7.2.2009 |
EN |
Official Journal of the European Union |
C 32/3 |
Judgment of the Court (First Chamber) of 11 December 2008 (reference for a preliminary ruling from the Bundesfinanzhof — Germany) — A.T. v Finanzamt Stuttgart-Körperschaften
(Case C-285/07) (1)
(Directive 90/434/EEC - Cross-border exchange of shares - Fiscal neutrality - Conditions - Articles 43 EC and 56 EC - Legislation of a Member State making the continued use of the book value of the shares transferred in exchange for the new shares received, and therefore the fiscal neutrality of the transfer, conditional on the carryover of that value in the tax balance sheet of the acquiring foreign company - Compatibility)
(2009/C 32/05)
Language of the case: German
Referring court
Bundesfinanzhof
Parties to the main proceedings
Applicant: A.T.
Defendant: Finanzamt Stuttgart-Körperschaften
Intervening party: Bundesministerium der Finanzen
Re:
Reference for a preliminary ruling — Bundesfinanzhof — Interpretation of Article 8(1) and (2) of Council Directive 90/434/EEC of 23 July 1990 on the common system of taxation applicable to mergers, divisions, transfers of assets and exchanges of shares concerning companies of different Member States (OJ 1990 L 225, p. 1) and of Articles 43 EC and 56 EC — Shareholder receiving securities representing the capital of the acquiring company in exchange for securities of the acquired company — Taxation of the shareholder of the acquired company — Tax legislation of a Member State making the shareholder's attribution of the book value (Buchwertansatz) to the securities received in exchange conditional upon the acquiring company's own attribution of the book value to the securities exchanged (doppelte Buchwertverknüpfung)

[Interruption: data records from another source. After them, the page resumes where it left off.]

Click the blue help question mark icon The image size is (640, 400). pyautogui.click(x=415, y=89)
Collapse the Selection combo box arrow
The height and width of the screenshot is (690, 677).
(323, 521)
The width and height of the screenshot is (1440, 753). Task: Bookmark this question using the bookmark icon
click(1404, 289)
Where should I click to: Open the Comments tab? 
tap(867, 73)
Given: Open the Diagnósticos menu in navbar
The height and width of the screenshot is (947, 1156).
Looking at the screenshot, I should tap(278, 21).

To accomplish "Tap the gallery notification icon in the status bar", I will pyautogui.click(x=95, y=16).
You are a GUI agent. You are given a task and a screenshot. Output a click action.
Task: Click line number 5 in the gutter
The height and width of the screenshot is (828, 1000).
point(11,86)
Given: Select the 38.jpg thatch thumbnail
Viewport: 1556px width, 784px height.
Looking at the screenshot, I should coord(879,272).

Operative part of the judgment
Article 8(1) and (2) of Council Directive 90/434/EEC of 23 July 1990 on the common system of taxation applicable to mergers, divisions, transfers of assets and exchanges of shares concerning companies of different Member States precludes legislation of a Member State under which, in consequence of an exchange of shares, the shareholders of the acquired company are taxed on the capital gains arising from the transfer and the capital gain is deemed to correspond to the difference between the initial cost of acquiring the shares transferred and their market value, unless the acquiring company carries over the historical book value of the shares transferred in its own tax balance sheet.